- TEXTE PRÉSENTÉ -
Jeudi 12 août 2021
Laissez-moi revoir ma mère avant…
Un matin ensoleillé, j’ai découvert, avec émerveillement, suspendue à un arbre du jardin, une balançoire, qui semblait m’ouvrir ses longs bras en « V », m’invitant à trôner sur un royaume enchanté, à mi-chemin du ciel et du bonheur.
J’ai senti que ma vie n’allait jamais plus être la même, et que désormais, à chaque décollage, à chaque poussée, j’allais toucher de mes doigts d’enfant le soleil qui brille, les rires volants de lumière et les couleurs de l’arc-en-ciel.
C’était l’œuvre de ma mère, qui avait, pendant que nous dormions, pris le temps, qu’elle n’avait jamais, d’ouvrir, d’entre les tas de linge sale, les amas de vaisselle, les serpillières et les casseroles qui mijotent, cette porte merveilleuse vers d’insoupçonnables possibilités de ravissements.

- EXTRAITS DE DONNÉES -
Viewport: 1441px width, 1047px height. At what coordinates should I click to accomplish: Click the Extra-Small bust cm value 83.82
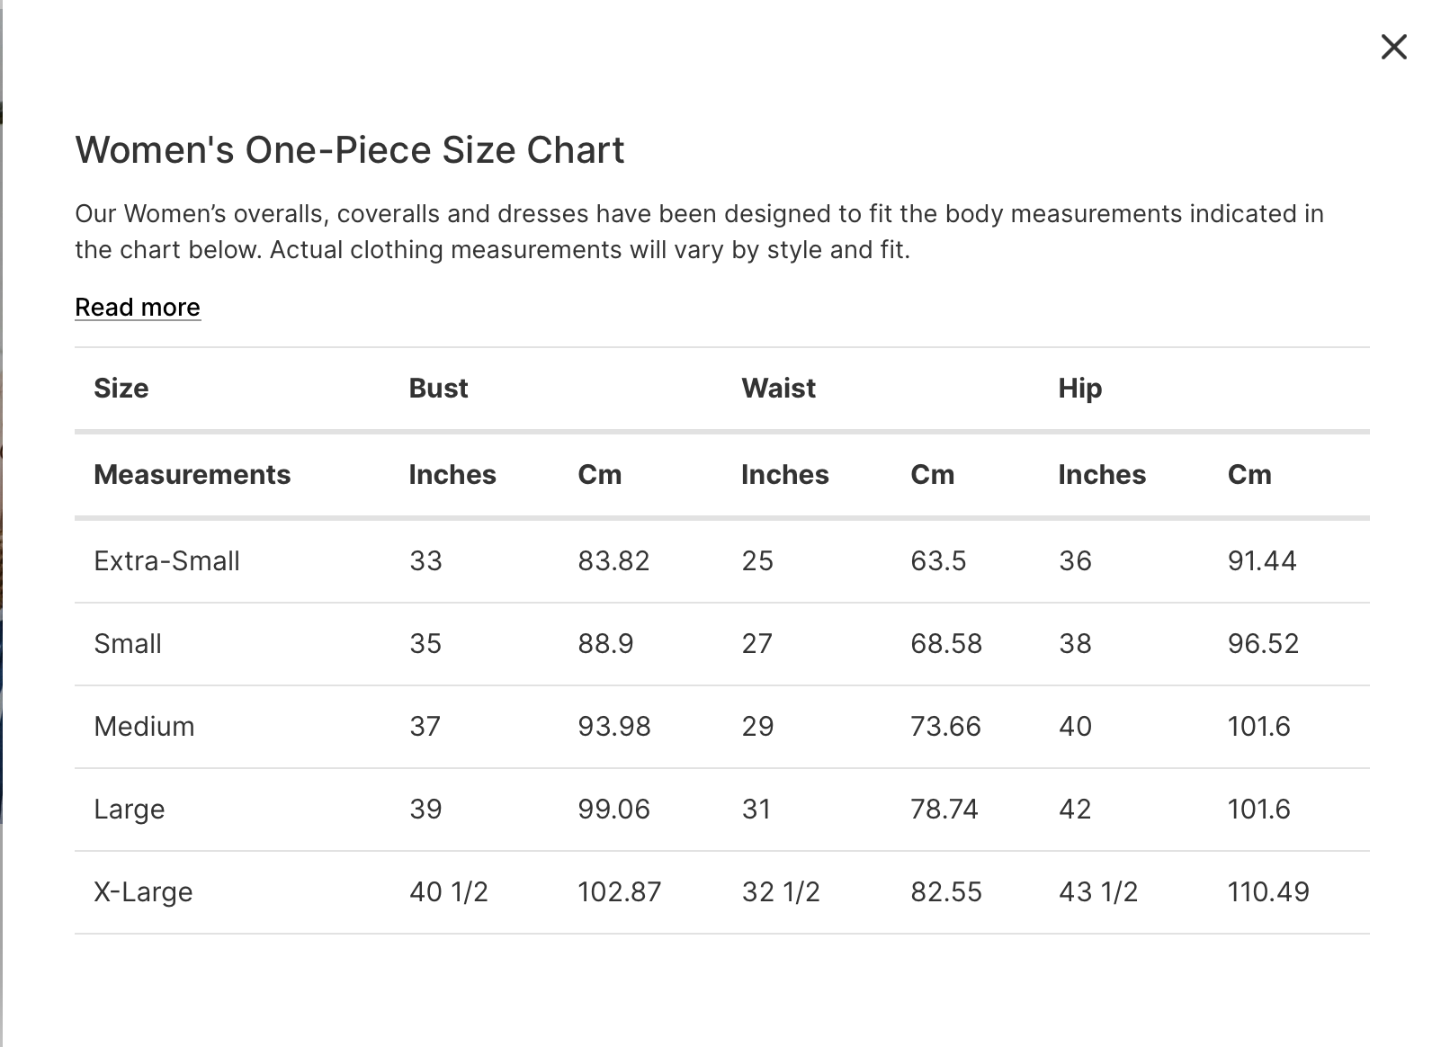(613, 561)
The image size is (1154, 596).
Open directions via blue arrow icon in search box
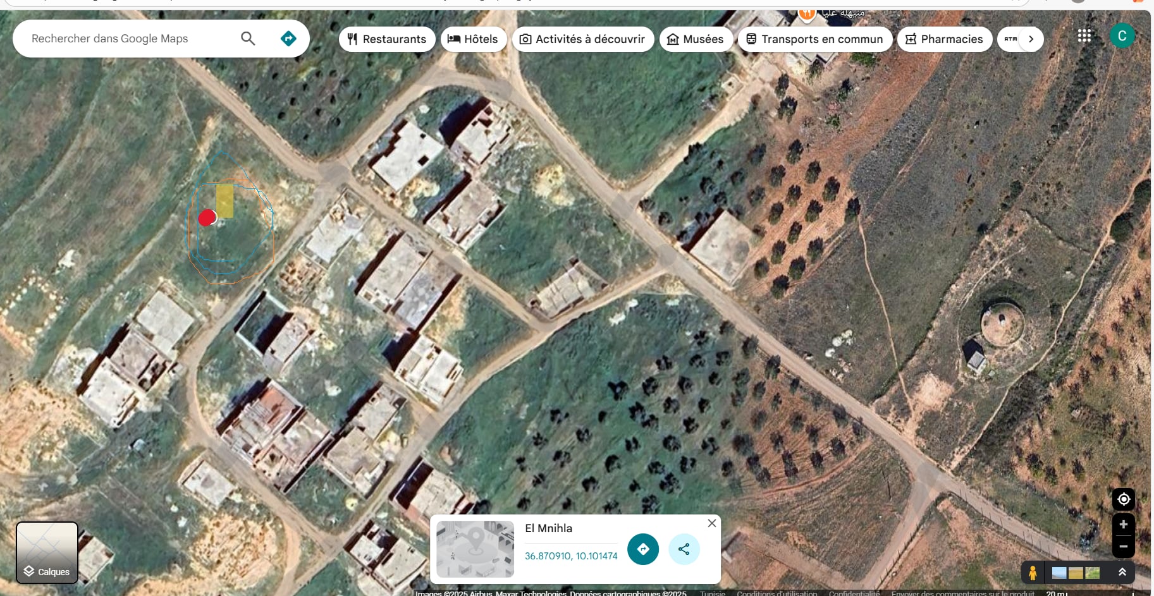coord(288,39)
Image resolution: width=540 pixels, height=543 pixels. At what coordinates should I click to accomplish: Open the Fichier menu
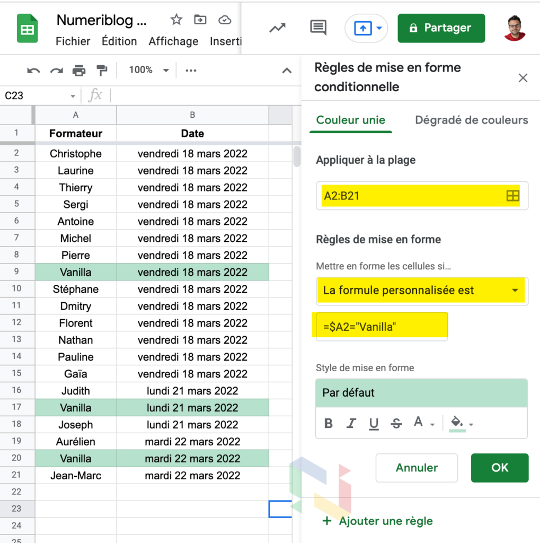[73, 41]
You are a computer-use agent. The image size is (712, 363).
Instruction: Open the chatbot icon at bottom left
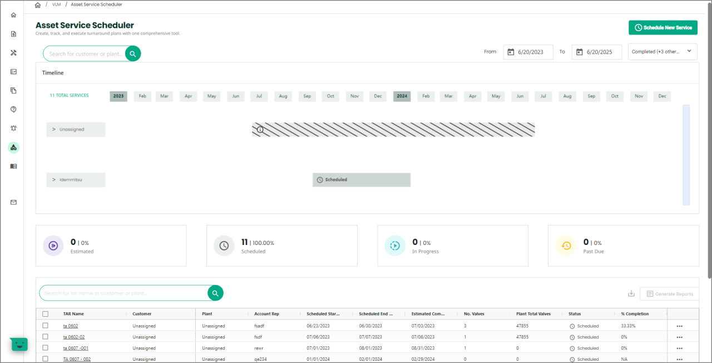19,344
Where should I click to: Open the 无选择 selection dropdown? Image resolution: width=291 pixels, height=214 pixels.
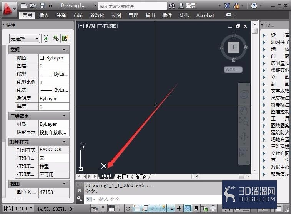pos(25,39)
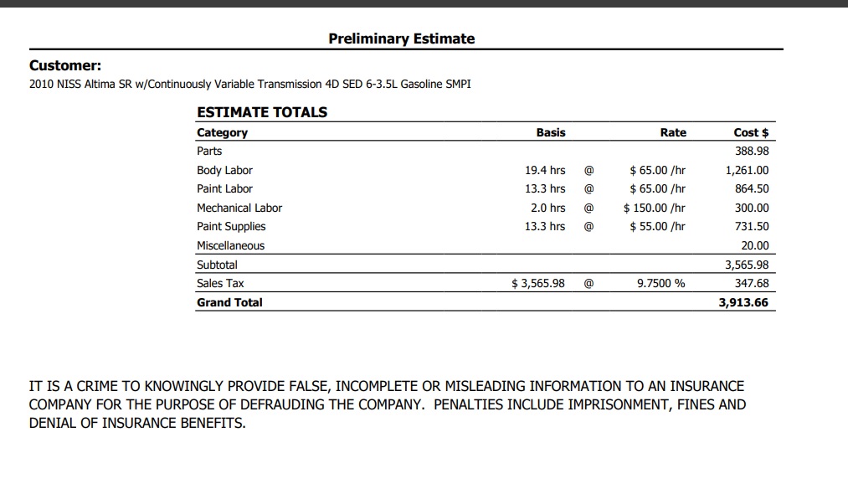Click the Mechanical Labor rate $150.00 /hr
Screen dimensions: 848x494
(654, 208)
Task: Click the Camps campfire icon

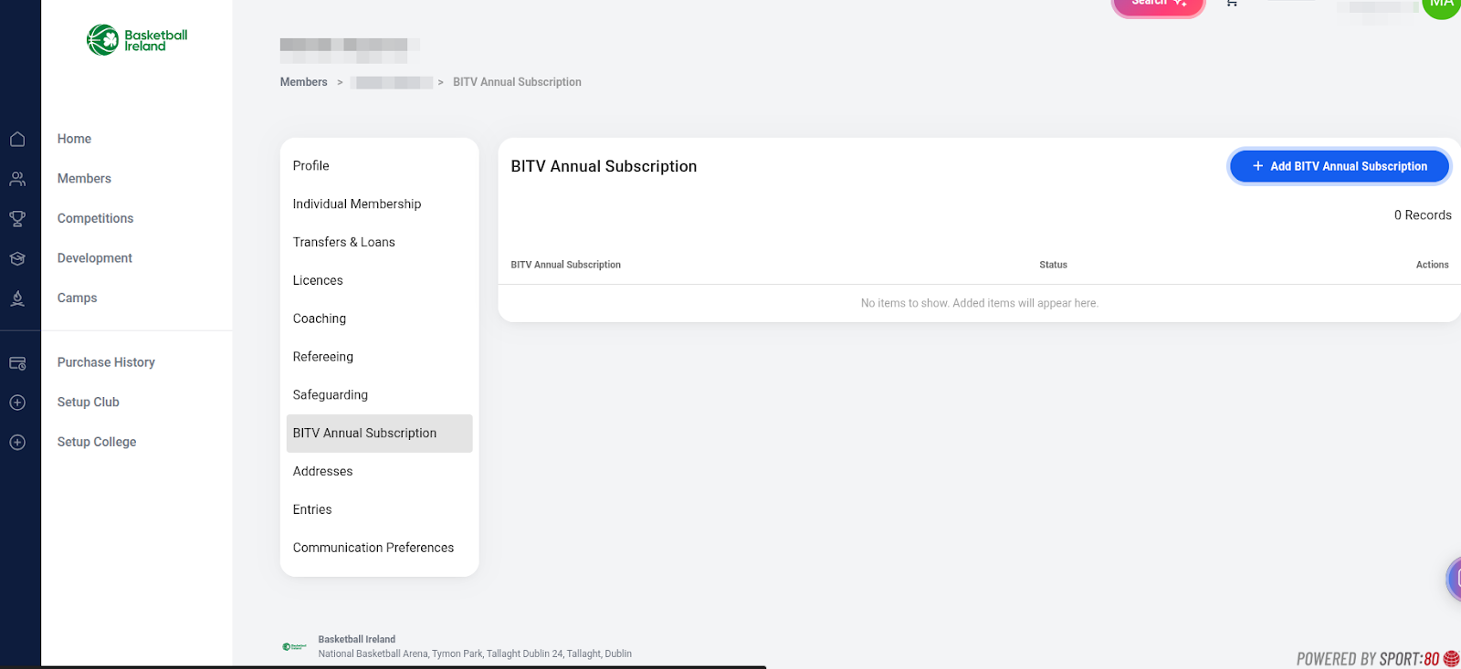Action: point(17,298)
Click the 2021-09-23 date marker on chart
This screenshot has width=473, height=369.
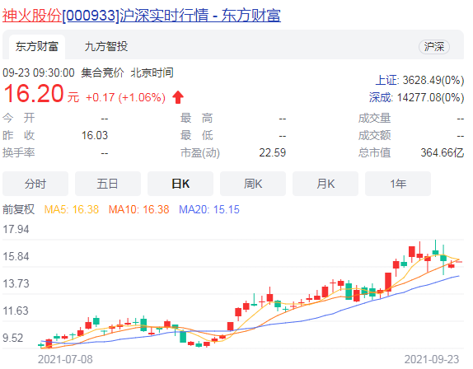click(x=431, y=359)
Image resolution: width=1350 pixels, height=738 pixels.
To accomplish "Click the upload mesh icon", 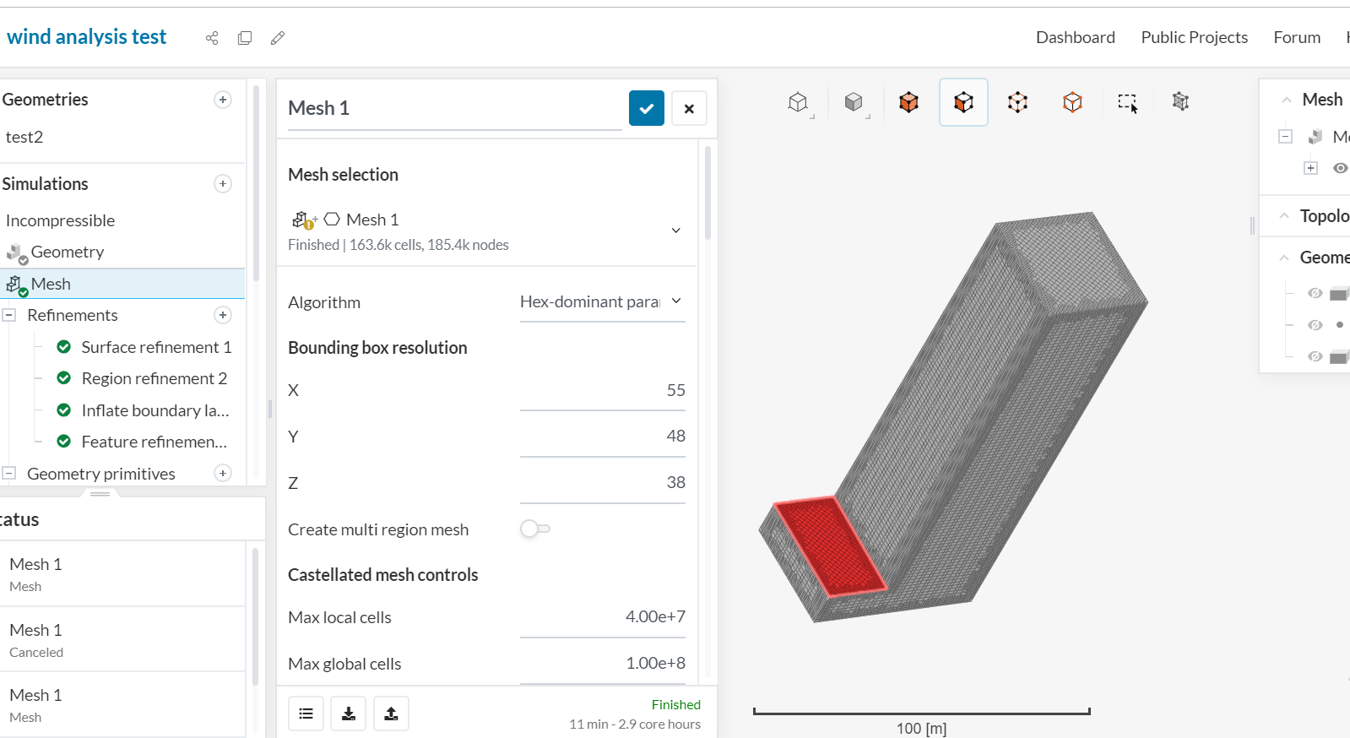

- TÂCHE À RÉALISER -
Pouvez-vous reproduire à l'identique, dans le récit de la balançoire, le passage qui va de « Jeudi 12 août » jusqu'à « et du bonheur. » ? Les lignes ci-dessus n'interviennent en rien dans ce travail.

- SOLUTION PROPOSÉE -
Jeudi 12 août 2021
Laissez-moi revoir ma mère avant…
Un matin ensoleillé, j’ai découvert, avec émerveillement, suspendue à un arbre du jardin, une balançoire, qui semblait m’ouvrir ses longs bras en « V », m’invitant à trôner sur un royaume enchanté, à mi-chemin du ciel et du bonheur.